1/28/11

Mad Love, by Suzanne Selfors

Suzanne Selfors has written fantasy for both kids (the very quirky Fortune's Magic Farm and even more quirky Smells Like Dog) and teens (Saving Juliet and Coffee House Angel). "Humor and charm" are pretty good adjectives to describe her writing. They certainly apply to her newest book for teens, Mad Love (Bloomsbury, 2011, YA, 320pp) but here the subject matter is more serious than in her past books.

Alice's mother is the best-selling Queen of Romance. At least, her mom was the Queen of Romance until she stopped writing and fell into a chronic depression, and had to be hospitalized. Now sixteen-year old Alice is on her own, trying to pretend to the world, and most importantly her mother's publisher, that everything is just fine. Happily there are two caring friends of the family to help her out, but still she's essentially alone. And when the letter from the publisher arrives, asking for repayment of her mother's last advance, Alice is afraid she reached the end of the line, unless a miracle happens.

So she decides to whip out her mother's new book in the next few months. How hard can it be, for one who has grown up breathing in the tropes of the romance novel? Answer--pretty impossible. So when she meets Errol, who asks her to write the romance story he lived, she agrees (after much very understandable hesitation) to give it a shot.

Errol's story is much more interesting than Alice dreamed. He's the one and only Cupid from mythology, and he doesn't have much time left on Earth in which to get the true version of his romance with Psyche down on paper. He'll do anything to get Alice to work with him--and he has arrows of passion that he isn't afraid to use...

Alice wants her mom back, and her life back, especially now that she's met the very cute and very likable Tony, who likes her back. But Cupid can be very persuasive....and when she starts hearing his voice inside her head, Alice wonders if she, like her mother, has gone mad...

In short, Mad Love combines realistic situations, and believable romance (Alice and Tony, just to be clear), with a whumph of the fantastic. This can be a tricky mix to pull off well--too much of the fantastical, and there's the danger of farce, too much of the realistic, and the reader wonders why the author bothered to have a Greek god in the book at all.
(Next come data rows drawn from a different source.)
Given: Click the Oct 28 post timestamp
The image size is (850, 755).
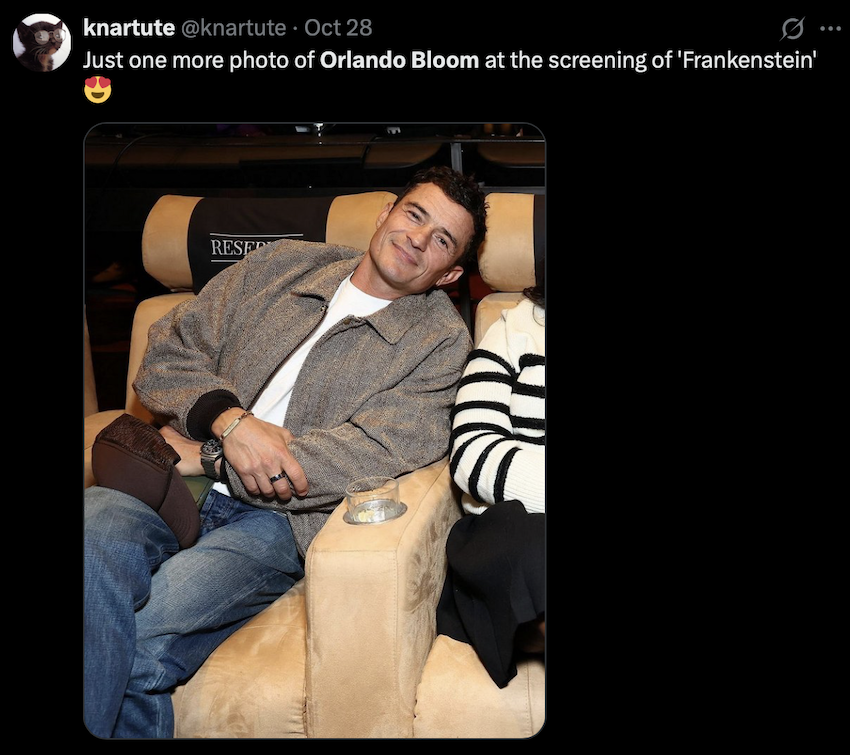Looking at the screenshot, I should [x=338, y=28].
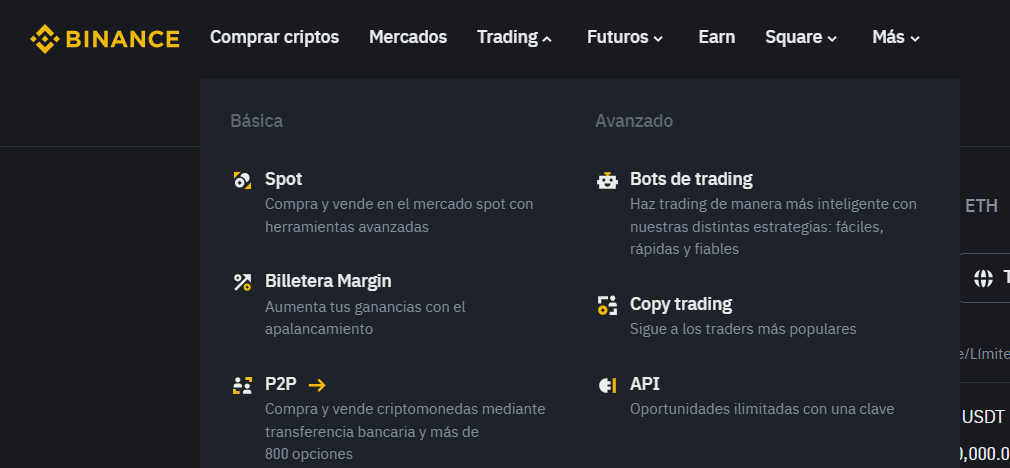Click the Spot trading icon

pyautogui.click(x=242, y=180)
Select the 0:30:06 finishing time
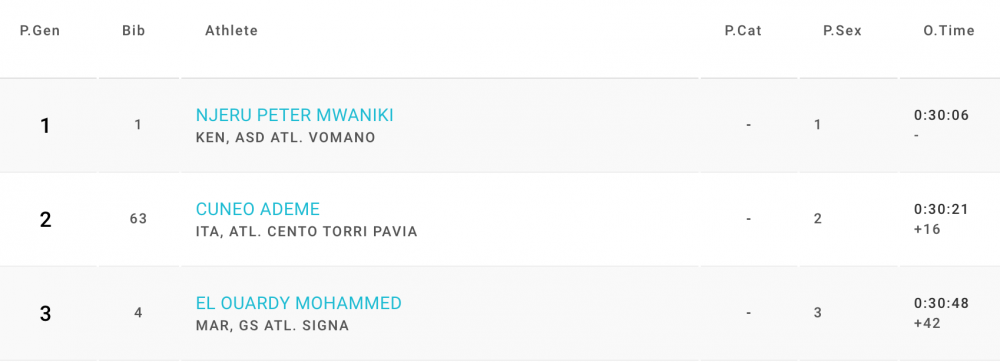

Selfors blends her humor and her discussion of serious issues very well, I thought (although the clam juice wavered on the edge of farce, as clam juice so often does....), but still, the two sides of the story (the real and the fantastic) weren't strengethened by their juxtaposition as much as I had hoped they would be.

Despite that nagging feeling, I did enjoy this one lots--I really liked Alice and enjoyed her foray into the world of romance writing very much.